The entries below contain a line with "Click the 智顺 Tencent partner logo" and a line with "Viewport: 600px width, 450px height.". Retype exactly everything from the first down to the second, both included, and nothing else.

START EXCERPTED RECORDS

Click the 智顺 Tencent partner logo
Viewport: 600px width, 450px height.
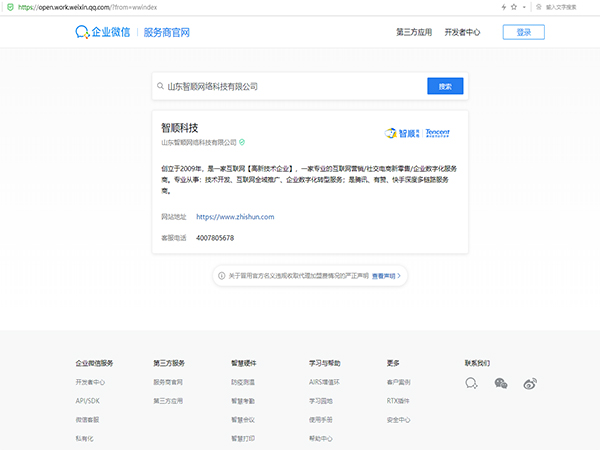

END EXCERPTED RECORDS
START EXCERPTED RECORDS

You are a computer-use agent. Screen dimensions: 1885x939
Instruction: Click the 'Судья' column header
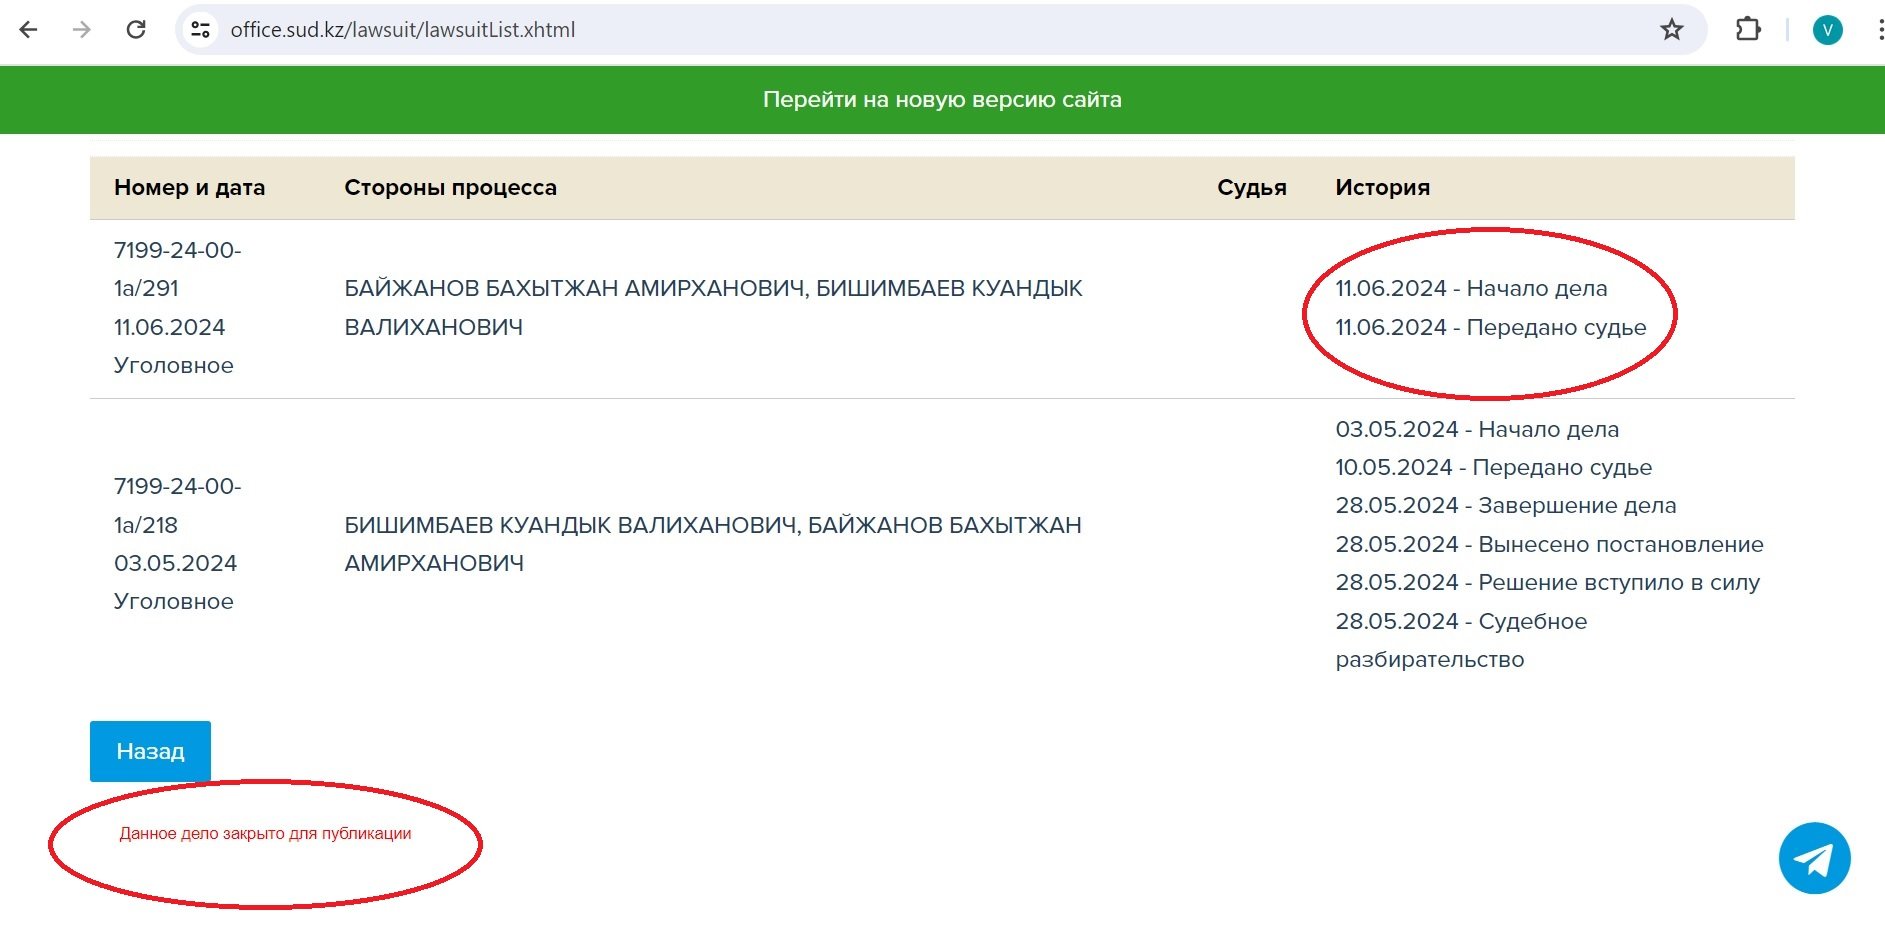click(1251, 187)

END EXCERPTED RECORDS

→ **OUTPUT OF THE EXERCISE**
Click the 智顺 Tencent partner logo
Viewport: 600px width, 450px height.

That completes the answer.